To explore how ER was altering GR genomic binding, we used ATAC-seq to identify changes in chromatin accessibility. We found that the majority of GR-binding sites that are gained upon treatment with both Dex and E2 exhibit increased chromatin accessibility after E2 induction. These results are consistent with ER assisting in loading GR onto genomic loci, which is similar to breast cancer cells, in which GR assists in loading ER onto genomic loci (Miranda et al., 2013). We attempted co-immunoprecipitation of ER and GR and were unable to pull down one factor with an antibody that recognizes the other factor (data not shown), suggesting that ER and GR are not forming heterodimers and further supporting the model that crosstalk between ER and GR is occurring through alteration of each other’s chromatin interactions.
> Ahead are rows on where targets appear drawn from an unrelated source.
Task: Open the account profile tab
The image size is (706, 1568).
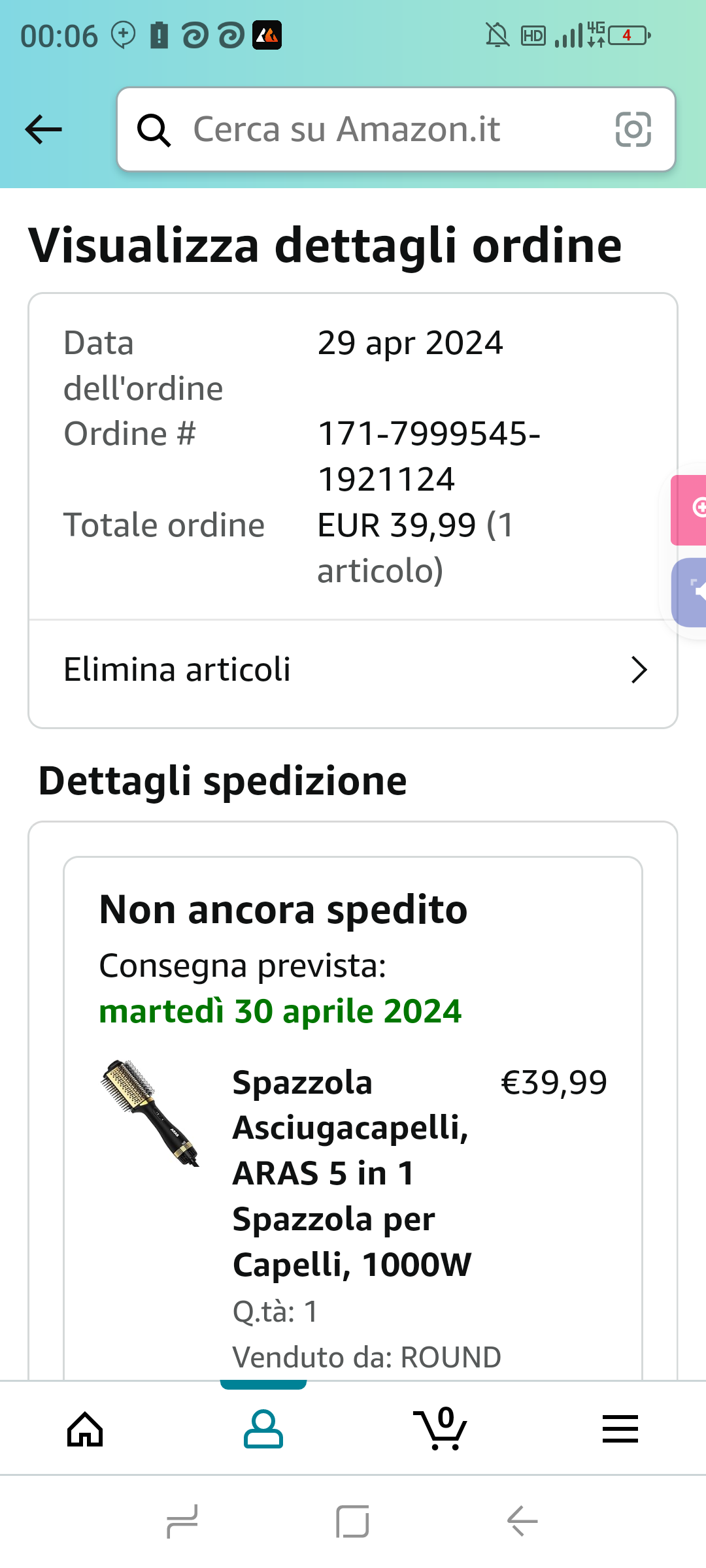Action: point(263,1429)
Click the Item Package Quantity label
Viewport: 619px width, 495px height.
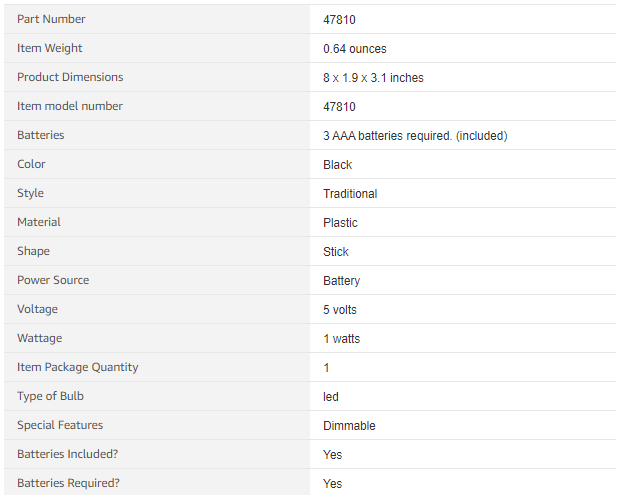78,367
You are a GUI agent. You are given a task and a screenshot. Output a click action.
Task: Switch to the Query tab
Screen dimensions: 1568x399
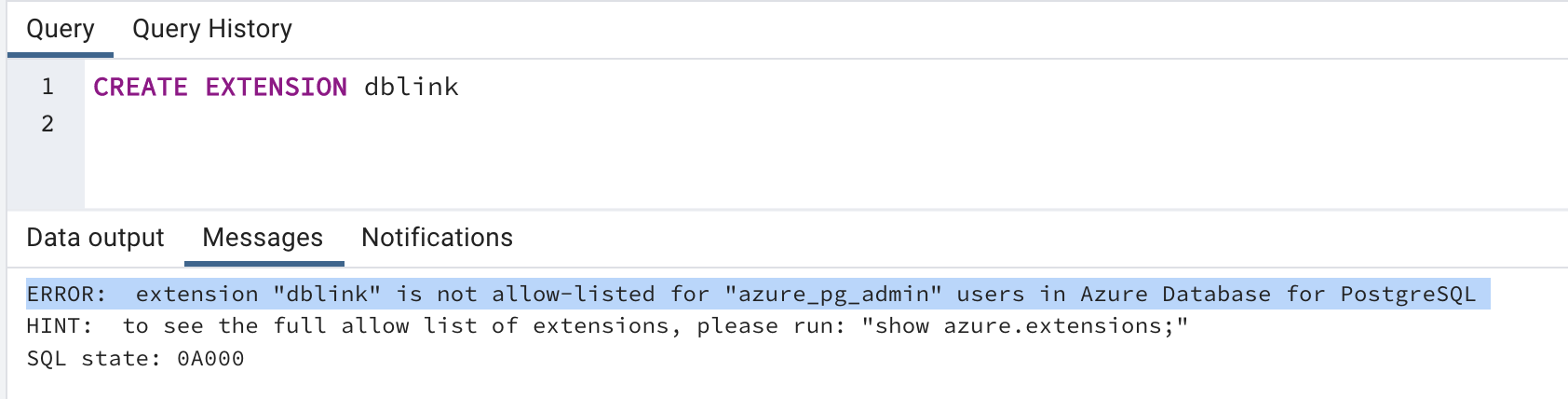pyautogui.click(x=61, y=30)
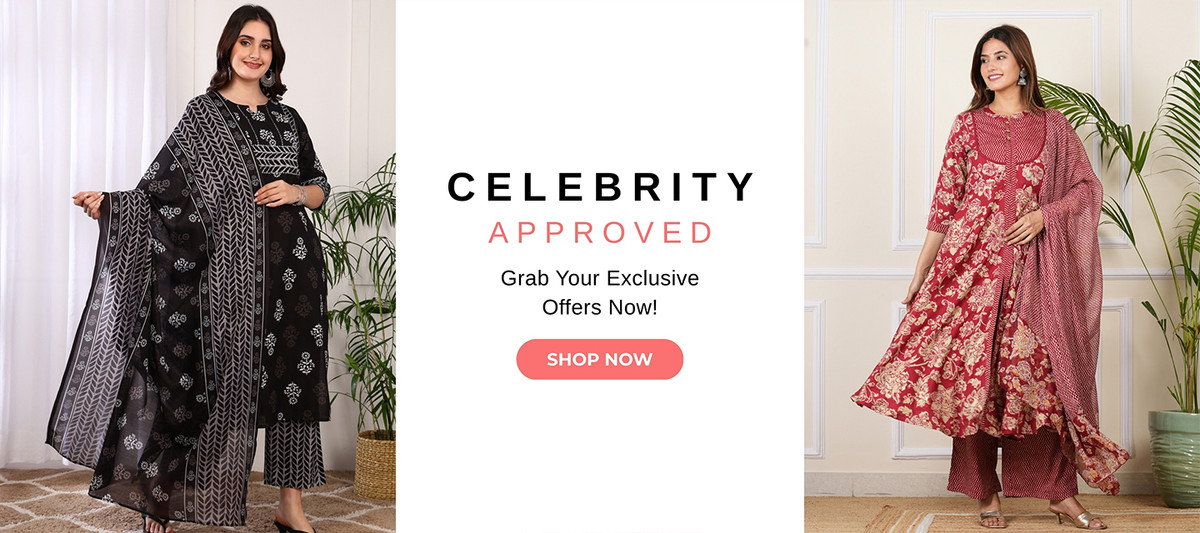Open the red floral anarkali kurta image

pyautogui.click(x=1002, y=266)

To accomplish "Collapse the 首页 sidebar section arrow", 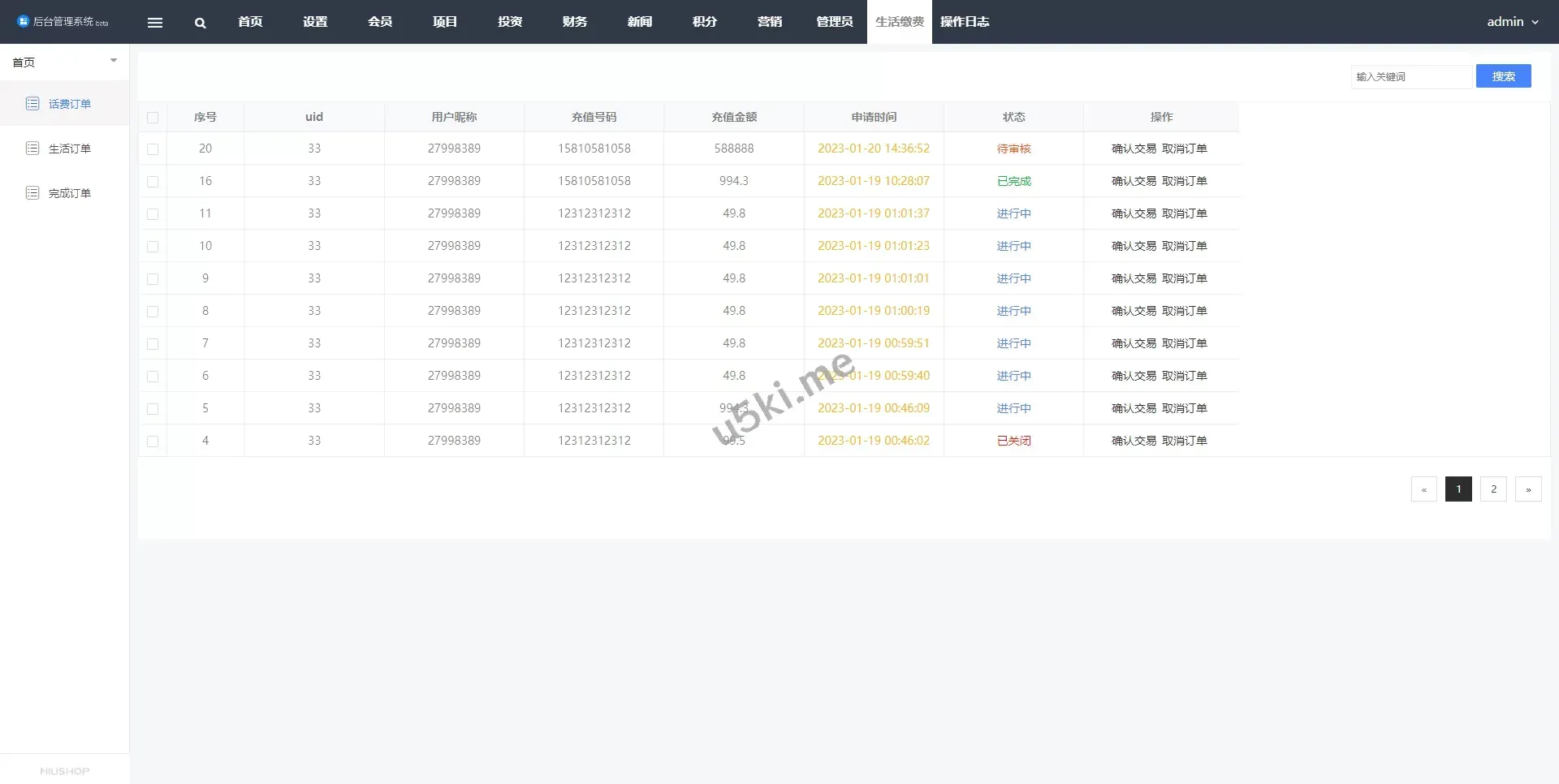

The genomic binding crosstalk between ER and GR has gene expression consequences. When endometrial cancer cells were induced with either Dex or E2 in isolation, there was little overlap in the genes affected. When cells were treated with both Dex and E2, the transcriptional response had greater similarity to an E2 response but with additional genes changing expression, including a downregulation of cell-cell adherens junction genes. A significant fraction of these additional genes are differentially expressed in ER high-GR high endometrial tumors, indicating that many genes are regulated by the combination of ER and GR generally in endometrial cancer. Unlike a recent report in breast cancer (Yang et al., 2017), GR does not appear to repress an E2 transcriptional response in endometrial cancer cells. Overall, approximately one-fifth of genes affected by any treatment exhibited an unexpected gene expression level after double induction as determined by significant interaction terms in a linear model. Taken together, our findings are consistent with ER altering the genomic actions of GR, in which GR switches from regulating a distinct set of genes to promoting and enhancing an E2-driven transcriptional program in endometrial cells.